*PROBLEM REQUIREMENTS*. Work out how many lines of the listing below include the string "computer", and give that number alone.

*SOURCE RECORDS*.
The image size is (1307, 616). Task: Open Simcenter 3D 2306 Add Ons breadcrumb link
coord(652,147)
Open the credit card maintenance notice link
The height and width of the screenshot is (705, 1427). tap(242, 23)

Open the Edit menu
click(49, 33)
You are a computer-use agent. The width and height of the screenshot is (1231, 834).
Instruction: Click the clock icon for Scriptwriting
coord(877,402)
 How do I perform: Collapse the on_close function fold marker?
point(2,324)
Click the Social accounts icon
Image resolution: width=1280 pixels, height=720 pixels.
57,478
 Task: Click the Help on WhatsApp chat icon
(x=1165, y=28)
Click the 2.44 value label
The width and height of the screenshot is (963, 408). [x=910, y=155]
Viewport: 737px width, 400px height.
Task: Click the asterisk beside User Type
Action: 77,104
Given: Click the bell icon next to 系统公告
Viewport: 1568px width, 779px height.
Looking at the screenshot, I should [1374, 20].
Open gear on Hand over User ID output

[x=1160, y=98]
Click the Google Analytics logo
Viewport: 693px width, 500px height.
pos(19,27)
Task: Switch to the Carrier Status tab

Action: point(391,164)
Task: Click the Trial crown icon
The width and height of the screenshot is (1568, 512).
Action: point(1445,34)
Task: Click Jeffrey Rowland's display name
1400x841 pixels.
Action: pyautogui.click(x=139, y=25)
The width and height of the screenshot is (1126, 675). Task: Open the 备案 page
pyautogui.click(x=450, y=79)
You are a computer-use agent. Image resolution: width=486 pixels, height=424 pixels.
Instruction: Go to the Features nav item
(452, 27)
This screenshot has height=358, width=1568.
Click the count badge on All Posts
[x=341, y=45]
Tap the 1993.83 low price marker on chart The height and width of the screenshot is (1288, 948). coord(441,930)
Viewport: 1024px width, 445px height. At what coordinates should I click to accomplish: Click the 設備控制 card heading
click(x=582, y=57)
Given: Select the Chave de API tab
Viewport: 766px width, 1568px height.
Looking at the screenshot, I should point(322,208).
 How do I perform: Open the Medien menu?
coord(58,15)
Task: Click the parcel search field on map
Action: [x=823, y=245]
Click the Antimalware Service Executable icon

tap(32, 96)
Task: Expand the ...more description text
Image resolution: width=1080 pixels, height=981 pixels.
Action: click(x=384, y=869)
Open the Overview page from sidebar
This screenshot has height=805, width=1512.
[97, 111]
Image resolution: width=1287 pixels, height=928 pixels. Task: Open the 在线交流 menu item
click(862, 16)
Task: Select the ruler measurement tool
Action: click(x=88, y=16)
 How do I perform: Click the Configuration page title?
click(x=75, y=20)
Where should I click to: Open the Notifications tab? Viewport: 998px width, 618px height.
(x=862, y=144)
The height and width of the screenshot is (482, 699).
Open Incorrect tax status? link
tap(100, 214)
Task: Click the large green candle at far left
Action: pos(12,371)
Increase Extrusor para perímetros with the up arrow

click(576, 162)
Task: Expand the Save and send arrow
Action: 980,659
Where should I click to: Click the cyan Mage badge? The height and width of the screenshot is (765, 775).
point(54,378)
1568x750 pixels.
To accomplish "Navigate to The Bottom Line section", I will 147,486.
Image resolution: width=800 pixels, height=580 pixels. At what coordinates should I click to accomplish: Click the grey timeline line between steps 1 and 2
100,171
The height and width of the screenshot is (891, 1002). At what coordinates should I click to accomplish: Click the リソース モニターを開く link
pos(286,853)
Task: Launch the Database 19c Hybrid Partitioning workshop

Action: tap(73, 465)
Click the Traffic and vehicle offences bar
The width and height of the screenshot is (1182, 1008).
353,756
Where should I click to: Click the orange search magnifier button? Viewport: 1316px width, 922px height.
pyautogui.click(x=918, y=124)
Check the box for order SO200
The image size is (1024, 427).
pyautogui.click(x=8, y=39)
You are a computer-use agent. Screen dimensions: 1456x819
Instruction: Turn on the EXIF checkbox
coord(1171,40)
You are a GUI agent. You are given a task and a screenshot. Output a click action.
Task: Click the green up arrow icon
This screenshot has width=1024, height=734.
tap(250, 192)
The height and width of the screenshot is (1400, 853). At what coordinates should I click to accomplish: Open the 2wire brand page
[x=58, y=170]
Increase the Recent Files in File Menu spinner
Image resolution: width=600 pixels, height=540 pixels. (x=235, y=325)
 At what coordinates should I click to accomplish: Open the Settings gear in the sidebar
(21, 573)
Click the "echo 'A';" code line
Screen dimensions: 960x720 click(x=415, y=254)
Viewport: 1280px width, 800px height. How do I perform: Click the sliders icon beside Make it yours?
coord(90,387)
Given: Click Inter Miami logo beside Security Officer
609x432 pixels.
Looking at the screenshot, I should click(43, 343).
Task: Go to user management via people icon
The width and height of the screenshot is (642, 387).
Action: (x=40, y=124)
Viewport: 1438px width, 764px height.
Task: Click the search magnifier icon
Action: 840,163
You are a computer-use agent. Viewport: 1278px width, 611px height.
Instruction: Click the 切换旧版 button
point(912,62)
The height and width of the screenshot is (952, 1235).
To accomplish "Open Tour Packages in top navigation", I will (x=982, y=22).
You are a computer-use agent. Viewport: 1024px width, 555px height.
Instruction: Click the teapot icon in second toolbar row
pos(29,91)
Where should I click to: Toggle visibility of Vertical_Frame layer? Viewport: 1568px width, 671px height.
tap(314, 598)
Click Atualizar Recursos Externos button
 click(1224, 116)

*OUTPUT FOR THIS EXERCISE*. 5